Medici costretti a ricorrere alla ventilazione manuale per mancanza di ossigeno, pazienti curati sul pavimento a causa del sovraffollamento degli ospedali, cadaveri in attesa di sepoltura nei cimiteri strapieni. «Neanche nel peggiore dei miei incubi ho immaginato potesse accadere una cosa simile», ha affermato Gabriela Oliveira, uno dei medici dell’ospedale Getúlio Vargas a Manaus, la capitale dello stato brasiliano di Amazonas dove l’aumento dei casi di Covid-19 ha provocato il collasso del già precario sistema sanitario locale. «Non sappiamo come assistere i malati, non troviamo le parole per consolare i familiari.

È una cosa che lascerà cicatrici permanenti nei nostri cuori», ha denunciato.

Ma al di là della diffusione in Amazzonia di una variante particolarmente aggressiva del virus, si tratta, ancora una volta, di una tragedia in buona parte evitabile. «Durante la prima ondata – ha dichiarato l’arcivescovo di Manaus Leonardo Ulrich Steiner -, le persone morivano in Amazonas e Roraima per mancanza di informazioni, posti in ospedale, letti nelle terapie intensive. Oggi, le persone muoiono per mancanza di posti in ospedale, nelle terapie intensive e, per quanto incredibile appaia, di ossigeno».

Tanto più incredibile in quanto, secondo il procuratore di Amazonas Igor da Silva Spindola, la direzione logistica del Ministero della Salute si sarebbe riunita solo giovedì, malgrado la richiesta di ossigeno fosse arrivata ben quattro giorni prima. Sul banco degli imputati c’è sempre lui, Bolsonaro, accompagnato dal suo fido e incompetente ministro della salute Pazuello. Il primo, il presidente, impegnato come al solito ad autoassolversi: «Stiamo facendo quello che va fatto. Terribile, il problema che c’è a Manaus. Noi abbiamo fatto la nostra parte, con mezzi e risorse».
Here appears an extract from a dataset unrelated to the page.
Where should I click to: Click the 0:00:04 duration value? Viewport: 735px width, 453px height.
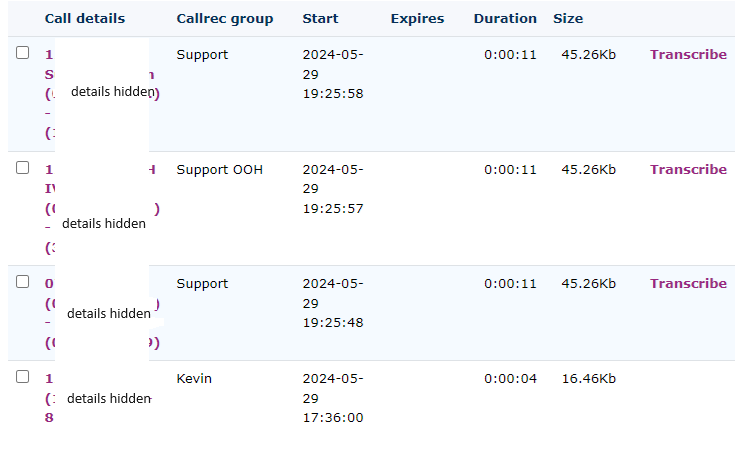pos(510,379)
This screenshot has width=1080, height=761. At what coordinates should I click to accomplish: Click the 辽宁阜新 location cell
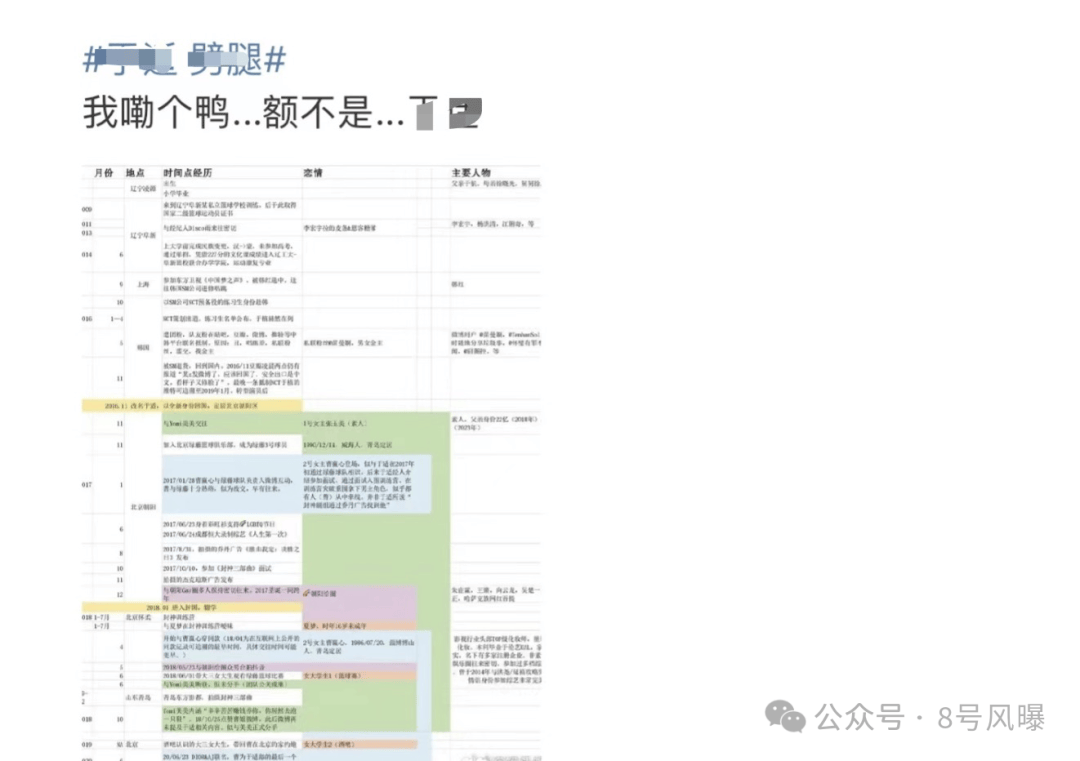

Il secondo prontissimo a scaricare la responsabilità sulla fragile infrastruttura ospedaliera della città, sull’umidità e sulla presunta mancanza del cosiddetto «trattamento rapido» a base di idrossiclorochina e ivermectina. Meritandosi così l’immediata replica del responsabile della terapia intensiva del Getúlio Vargas Monteiro Neto, secondo cui tutti i pazienti da lui visitati avevano assunto i farmaci prescritti dal trattamento, ma senza riportare benefici.

Di fronte al clamore per l’emergenza sanitaria a Manaus, con tanto di pronunciamento della Corte Suprema per l’adozione di misure immediate, il governo si è rivolto agli Stati uniti sollecitando l’invio di bombole di ossigeno.

Ma l’unico paese a rispondere all’appello è stato il Venezuela sotto embargo: come ha reso noto il ministro degli Esteri Jorge Arreaza, il governo si è subito attivato con il governatore di Amazonas Wilson Lima per mettere immediatamente a disposizione l’ossigeno necessario. «Solo il Venezuela ci è venuto in soccorso», ha affermato il governatore ringraziando Maduro. Un aiuto apprezzato persino dall’Estado de S. Paulo, che, una volta tanto, lo ha definito «presidente» anziché «dittatore».